After yesterday’s trip to where the well heeled live, today I’m heading out to the edge of the city. I’m at the end of the line, tram lines 30 and 31 to be precise. I’ve wandered to Stammersdorf.
I don’t know Stammersdorf at all. In all my travels to Vienna and since moving here, Stammersdorf is a bit of an enigma. Fresh from the tram I find a retired little train Engine. A shunter I think? It’s cute, but I’m next to the main road out of town to Gerasdorf and the shopping mall beyond. It’s noisy and not what I expected. I figure the best way to get away from it all is to put the road to my back and start walking. Josef Flandorfer Straße takes me away from it all and within minutes, the sounds of the main road fall away and birdsong fills the air. Vienna dissapears. The street I’m on is full of single story homes. It feels old. It’s nice. Even where a newer build social housing block sprouts up, it’s modern, clean and sympathetic to the surroundings. As my stroll continues, the post man passes me on an electric scooter. It’s so quiet, it’s perfect for the area.
Then all of a sudden, I’m in the middle of nowhere. The buildings fall away and I’m facing a field of wheat or corn. For a moment I’m tempted to be naughty and run though it, but that’s for prime ministers, not me. Instead I look back at the city skyline.

• Listing:
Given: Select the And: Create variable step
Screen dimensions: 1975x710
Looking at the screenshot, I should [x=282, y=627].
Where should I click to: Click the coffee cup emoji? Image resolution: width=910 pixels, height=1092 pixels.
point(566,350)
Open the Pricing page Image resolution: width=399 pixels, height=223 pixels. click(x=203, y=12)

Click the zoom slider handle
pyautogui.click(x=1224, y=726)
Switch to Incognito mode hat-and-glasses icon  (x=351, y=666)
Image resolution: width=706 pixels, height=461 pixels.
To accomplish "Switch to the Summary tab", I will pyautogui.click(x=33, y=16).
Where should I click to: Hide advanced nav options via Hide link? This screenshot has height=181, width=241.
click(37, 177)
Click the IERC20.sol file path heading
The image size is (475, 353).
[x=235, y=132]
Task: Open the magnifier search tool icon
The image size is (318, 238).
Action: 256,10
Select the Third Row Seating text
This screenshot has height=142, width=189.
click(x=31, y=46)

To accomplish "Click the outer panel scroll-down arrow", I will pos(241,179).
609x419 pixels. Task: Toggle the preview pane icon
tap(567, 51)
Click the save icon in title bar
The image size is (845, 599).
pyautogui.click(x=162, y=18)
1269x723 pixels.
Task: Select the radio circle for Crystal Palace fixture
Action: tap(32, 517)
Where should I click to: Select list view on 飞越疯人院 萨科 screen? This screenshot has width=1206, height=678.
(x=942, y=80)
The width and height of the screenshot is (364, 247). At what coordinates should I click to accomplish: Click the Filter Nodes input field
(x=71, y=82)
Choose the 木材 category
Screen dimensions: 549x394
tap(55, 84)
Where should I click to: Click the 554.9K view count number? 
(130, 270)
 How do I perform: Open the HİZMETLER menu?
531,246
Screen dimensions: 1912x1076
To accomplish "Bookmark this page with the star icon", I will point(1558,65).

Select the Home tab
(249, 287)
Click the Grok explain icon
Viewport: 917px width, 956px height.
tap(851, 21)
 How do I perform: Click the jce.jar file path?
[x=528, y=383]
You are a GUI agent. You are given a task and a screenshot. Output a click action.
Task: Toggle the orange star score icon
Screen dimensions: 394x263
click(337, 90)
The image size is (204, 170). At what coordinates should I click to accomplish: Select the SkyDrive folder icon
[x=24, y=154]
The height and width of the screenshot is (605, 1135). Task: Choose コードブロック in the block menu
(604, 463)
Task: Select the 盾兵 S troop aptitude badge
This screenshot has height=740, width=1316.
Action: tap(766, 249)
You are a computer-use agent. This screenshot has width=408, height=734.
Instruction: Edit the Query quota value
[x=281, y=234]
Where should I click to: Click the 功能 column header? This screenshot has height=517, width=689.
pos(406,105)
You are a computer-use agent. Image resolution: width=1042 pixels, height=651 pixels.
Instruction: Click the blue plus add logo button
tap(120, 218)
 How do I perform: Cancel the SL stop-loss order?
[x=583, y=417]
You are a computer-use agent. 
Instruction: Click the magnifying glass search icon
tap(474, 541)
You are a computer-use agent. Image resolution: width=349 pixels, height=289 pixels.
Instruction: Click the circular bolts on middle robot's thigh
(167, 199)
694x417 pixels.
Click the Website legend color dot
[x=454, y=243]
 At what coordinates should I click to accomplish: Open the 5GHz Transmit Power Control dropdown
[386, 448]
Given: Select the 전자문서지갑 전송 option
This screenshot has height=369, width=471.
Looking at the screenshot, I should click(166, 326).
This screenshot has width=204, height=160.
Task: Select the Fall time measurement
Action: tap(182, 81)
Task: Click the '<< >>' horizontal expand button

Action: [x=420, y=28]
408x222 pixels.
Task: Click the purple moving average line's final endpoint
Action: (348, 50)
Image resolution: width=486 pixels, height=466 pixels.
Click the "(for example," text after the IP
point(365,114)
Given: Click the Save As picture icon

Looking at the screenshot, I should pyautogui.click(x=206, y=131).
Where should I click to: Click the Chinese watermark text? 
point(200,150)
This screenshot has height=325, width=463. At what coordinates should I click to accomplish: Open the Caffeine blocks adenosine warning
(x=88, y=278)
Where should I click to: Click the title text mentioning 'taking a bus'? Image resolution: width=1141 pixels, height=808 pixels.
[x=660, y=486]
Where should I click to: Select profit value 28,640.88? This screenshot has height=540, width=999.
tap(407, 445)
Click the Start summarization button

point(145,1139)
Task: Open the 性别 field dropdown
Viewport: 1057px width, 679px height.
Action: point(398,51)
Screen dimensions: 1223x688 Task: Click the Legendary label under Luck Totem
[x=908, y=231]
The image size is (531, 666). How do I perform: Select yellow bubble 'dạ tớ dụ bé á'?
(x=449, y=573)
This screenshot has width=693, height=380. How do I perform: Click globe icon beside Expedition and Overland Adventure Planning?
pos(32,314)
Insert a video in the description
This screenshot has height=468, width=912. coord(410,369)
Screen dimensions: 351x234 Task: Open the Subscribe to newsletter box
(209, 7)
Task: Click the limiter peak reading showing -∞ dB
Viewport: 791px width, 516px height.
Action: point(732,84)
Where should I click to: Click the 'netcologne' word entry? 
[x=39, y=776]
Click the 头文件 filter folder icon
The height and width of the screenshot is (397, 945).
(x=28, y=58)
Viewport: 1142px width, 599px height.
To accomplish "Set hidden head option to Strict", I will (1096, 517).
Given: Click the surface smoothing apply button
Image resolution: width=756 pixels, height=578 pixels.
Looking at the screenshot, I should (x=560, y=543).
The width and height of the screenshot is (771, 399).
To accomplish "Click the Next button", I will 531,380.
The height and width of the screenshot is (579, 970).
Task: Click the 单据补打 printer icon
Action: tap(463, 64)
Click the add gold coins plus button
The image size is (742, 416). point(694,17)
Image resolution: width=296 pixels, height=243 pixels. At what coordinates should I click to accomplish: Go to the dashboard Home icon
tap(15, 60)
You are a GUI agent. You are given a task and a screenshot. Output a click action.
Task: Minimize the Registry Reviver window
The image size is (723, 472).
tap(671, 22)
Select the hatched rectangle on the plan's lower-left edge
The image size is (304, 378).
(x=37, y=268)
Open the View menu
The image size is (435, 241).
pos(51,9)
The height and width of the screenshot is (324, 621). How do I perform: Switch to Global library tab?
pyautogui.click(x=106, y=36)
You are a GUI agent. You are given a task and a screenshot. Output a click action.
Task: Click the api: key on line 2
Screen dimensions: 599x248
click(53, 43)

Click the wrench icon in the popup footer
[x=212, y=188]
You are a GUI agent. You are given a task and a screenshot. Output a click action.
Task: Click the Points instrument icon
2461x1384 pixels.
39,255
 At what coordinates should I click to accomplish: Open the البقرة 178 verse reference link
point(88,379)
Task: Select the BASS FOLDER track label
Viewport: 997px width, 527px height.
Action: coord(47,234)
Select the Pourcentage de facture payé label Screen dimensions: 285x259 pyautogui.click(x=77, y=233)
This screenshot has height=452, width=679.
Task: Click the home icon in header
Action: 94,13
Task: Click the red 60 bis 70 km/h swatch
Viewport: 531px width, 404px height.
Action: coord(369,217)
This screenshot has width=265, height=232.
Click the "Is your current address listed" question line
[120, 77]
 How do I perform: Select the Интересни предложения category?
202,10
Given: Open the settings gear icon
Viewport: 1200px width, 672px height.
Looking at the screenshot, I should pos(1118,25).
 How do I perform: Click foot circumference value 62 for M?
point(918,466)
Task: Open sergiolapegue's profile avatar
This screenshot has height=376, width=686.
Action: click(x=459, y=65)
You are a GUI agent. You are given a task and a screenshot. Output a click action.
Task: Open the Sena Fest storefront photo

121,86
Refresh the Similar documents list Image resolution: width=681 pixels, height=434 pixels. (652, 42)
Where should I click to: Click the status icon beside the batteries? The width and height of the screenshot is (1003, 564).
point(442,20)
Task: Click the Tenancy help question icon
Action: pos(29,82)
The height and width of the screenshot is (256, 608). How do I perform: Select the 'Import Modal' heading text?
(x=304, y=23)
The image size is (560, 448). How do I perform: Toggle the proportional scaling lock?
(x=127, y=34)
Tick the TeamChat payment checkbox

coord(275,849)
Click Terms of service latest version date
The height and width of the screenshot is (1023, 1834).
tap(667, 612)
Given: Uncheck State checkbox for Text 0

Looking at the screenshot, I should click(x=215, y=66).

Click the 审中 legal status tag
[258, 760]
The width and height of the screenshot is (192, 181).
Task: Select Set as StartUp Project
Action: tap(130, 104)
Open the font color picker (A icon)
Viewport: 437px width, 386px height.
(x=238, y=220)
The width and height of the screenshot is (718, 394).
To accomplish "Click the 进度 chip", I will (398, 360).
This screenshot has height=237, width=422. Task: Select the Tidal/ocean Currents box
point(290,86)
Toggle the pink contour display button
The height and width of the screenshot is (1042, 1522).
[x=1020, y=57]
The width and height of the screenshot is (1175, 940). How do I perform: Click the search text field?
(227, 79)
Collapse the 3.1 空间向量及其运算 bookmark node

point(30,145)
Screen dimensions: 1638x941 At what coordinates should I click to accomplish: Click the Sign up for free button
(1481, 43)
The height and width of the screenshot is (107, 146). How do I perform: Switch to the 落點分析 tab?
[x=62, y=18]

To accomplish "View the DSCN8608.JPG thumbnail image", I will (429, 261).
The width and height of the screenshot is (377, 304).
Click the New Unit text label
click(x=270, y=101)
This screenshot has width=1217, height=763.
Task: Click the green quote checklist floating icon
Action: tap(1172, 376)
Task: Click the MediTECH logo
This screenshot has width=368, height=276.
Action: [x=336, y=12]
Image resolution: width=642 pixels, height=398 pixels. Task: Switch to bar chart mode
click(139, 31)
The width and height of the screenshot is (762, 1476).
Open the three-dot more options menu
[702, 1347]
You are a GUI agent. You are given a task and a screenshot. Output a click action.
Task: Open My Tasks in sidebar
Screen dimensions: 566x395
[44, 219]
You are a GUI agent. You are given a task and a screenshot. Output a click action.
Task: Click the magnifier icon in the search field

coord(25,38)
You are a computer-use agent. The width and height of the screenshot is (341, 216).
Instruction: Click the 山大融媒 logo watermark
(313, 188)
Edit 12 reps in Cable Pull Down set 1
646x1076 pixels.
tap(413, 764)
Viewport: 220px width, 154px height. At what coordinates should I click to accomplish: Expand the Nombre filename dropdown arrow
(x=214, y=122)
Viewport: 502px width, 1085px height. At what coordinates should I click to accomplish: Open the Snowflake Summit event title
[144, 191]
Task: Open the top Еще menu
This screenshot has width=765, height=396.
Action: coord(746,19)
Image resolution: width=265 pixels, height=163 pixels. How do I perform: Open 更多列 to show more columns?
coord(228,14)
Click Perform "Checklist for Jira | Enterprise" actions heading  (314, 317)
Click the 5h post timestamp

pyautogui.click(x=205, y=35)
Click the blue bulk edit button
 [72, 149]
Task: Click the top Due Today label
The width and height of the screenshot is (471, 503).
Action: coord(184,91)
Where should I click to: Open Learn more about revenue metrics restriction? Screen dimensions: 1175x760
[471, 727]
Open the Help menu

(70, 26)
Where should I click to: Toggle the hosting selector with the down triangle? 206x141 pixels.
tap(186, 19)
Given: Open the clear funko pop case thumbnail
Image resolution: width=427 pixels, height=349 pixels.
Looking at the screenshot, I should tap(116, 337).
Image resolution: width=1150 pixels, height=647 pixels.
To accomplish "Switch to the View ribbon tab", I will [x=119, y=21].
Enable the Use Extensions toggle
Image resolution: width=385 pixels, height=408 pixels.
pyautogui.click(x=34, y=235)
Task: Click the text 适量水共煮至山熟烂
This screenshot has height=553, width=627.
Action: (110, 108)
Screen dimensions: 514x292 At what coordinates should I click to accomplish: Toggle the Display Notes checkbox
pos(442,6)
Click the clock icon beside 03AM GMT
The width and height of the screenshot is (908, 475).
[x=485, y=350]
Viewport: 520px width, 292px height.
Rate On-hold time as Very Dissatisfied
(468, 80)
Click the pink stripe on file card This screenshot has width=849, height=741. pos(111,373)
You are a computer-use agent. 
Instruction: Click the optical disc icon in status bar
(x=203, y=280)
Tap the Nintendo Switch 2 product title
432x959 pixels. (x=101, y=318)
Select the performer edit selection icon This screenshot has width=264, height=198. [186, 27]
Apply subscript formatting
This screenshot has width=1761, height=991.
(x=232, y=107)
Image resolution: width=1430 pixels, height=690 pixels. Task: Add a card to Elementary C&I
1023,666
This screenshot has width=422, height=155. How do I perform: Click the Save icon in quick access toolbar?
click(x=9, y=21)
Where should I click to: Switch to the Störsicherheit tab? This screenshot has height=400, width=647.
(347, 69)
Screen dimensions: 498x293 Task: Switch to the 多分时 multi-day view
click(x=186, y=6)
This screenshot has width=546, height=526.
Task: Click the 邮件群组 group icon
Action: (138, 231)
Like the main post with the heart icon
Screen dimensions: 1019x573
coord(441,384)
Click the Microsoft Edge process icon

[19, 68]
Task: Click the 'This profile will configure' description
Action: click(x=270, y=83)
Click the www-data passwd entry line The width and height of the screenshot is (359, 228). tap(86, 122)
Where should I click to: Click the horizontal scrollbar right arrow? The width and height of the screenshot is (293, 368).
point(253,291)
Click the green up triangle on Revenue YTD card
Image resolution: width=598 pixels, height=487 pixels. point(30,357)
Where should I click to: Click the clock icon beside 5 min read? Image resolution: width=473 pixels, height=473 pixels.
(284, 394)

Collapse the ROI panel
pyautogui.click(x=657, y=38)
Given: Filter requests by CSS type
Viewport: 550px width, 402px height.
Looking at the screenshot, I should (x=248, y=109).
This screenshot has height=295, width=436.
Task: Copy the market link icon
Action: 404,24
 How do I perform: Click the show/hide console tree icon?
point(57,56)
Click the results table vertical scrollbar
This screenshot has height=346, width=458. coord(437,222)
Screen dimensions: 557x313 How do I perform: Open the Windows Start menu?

• Prompt: Please repeat the Stammersdorf post word for word, everything from "I don’t know" down to "for the area.". The data have no connection to the Stammersdorf post.

• Task response:
I don’t know Stammersdorf at all. In all my travels to Vienna and since moving here, Stammersdorf is a bit of an enigma. Fresh from the tram I find a retired little train Engine. A shunter I think? It’s cute, but I’m next to the main road out of town to Gerasdorf and the shopping mall beyond. It’s noisy and not what I expected. I figure the best way to get away from it all is to put the road to my back and start walking. Josef Flandorfer Straße takes me away from it all and within minutes, the sounds of the main road fall away and birdsong fills the air. Vienna dissapears. The street I’m on is full of single story homes. It feels old. It’s nice. Even where a newer build social housing block sprouts up, it’s modern, clean and sympathetic to the surroundings. As my stroll continues, the post man passes me on an electric scooter. It’s so quiet, it’s perfect for the area.